Yes, Grand Island, there is a Santa Clausby jmaloni
by Larry Austin
This Christmas marks 20 years that Norm Cerrillo of Grand Island has been making glad the heart of childhood.
Cerrillo is the Santa Claus at Kelly's Country Store, where parents and children line up hours ahead of his arrival down the chimney just for that moment to talk.
He's been Santa so long and seen so many children that he's seeing children of children who sat with him years ago to talk.
"I'm on my second generation," Cerrillo said. "I think continuity is so important in children's lives, something that they can count on, and I'm just doing my part. The picture that (parents are) showing their children is the same guy. I haven't changed from that picture to today."
Originally, Cerrillo didn't think he was right for the job. For years the late Mike Kelly asked him to don the red suit.
"One year he came to my house and begged me to come and see the Santa that he had in his store," Cerrillo said. "The guy was terrible. These children, the looks on their faces were of disbelief."

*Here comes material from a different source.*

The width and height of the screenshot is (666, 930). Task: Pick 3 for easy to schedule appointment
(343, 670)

"I'm motorcycles and leather, and I never thought that I could do it," Cerrillo explained. Though he said he "rolled with outlaw gangs" and was a hellraiser, things changed after he married his own Mrs. Claus, Katherine.
What started as a week and a half gig as a favor to Kelly turned into a 20-year love affair with his job, even after a less than auspicious start.

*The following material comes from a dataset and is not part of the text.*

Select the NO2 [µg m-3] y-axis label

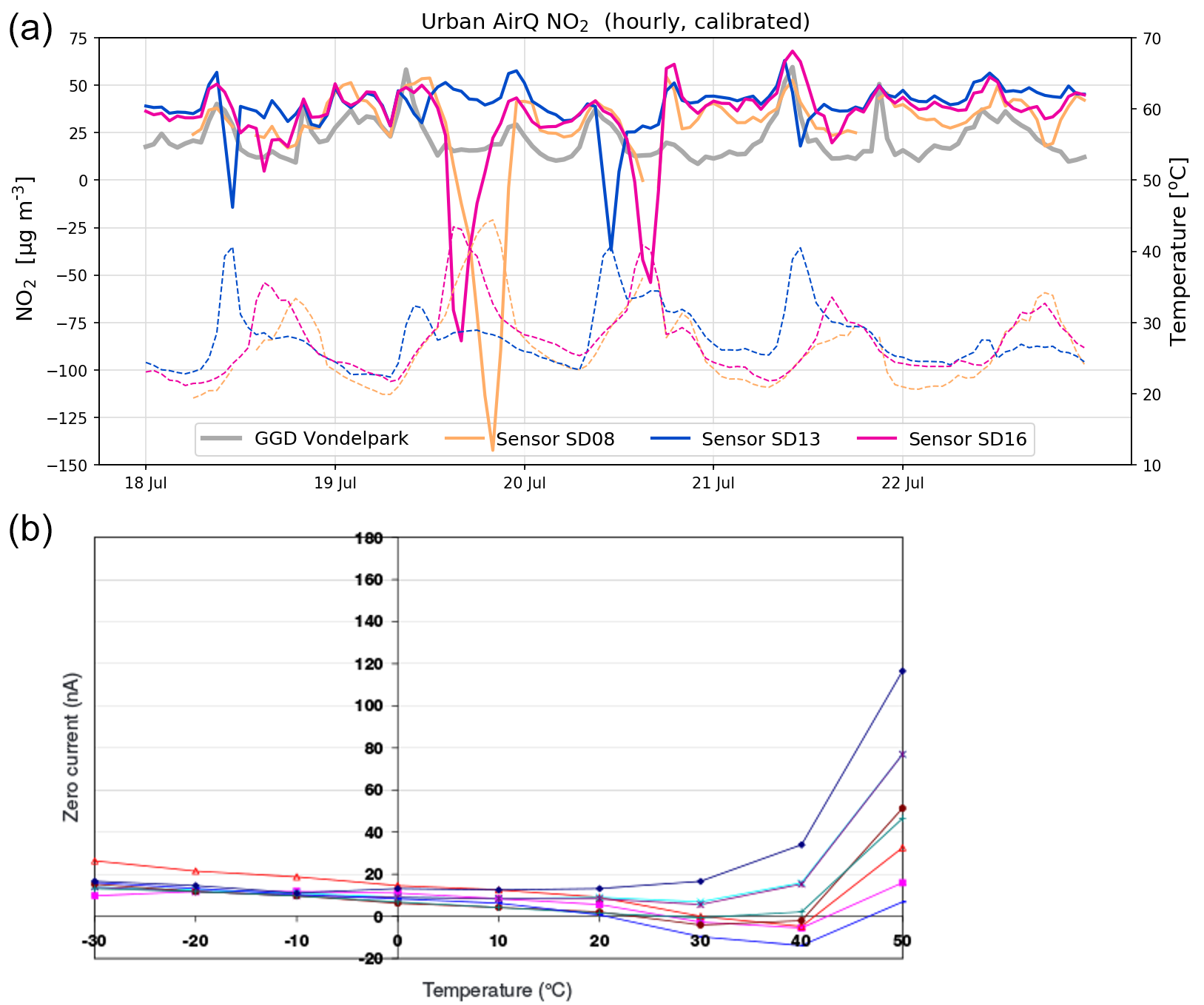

"The first time I came down the chimney my hat fell off, belt come undone," he said. "And so I was walking back and forth talking, and then I realized then the power of this red suit. Those children could have cared less."
For the record, Cerrillo is 100 percent real. No fake beard, no white wig, no pillow for a gut. And like Santa, he hasn't missed a day of work, even when a severe attack of rheumatoid arthritis in 2003 knocked him for a loop.
What does it take to be a good Santa?
"You've got to love children," said Cerrillo, who has five children and seven grandchildren of his own, including one "elf," named Miranda. Anyone can wear the suit, but to be a good Santa takes a certain magic with children.
"I've spend time with these children, and I let them talk to me, and I'll answer any of their questions," Cerrillo said.
Miranda Oursler has been an elf for her grandfather for three years and knows from working with him that Santa exists as certainly as love and generosity and devotion exist.
"He's amazing. He knows exactly what to say to the kids. People come from everywhere just to see him," Oursler said. "When he has that suit on, it's like magic. I will forever believe in Santa after being an elf and watching him."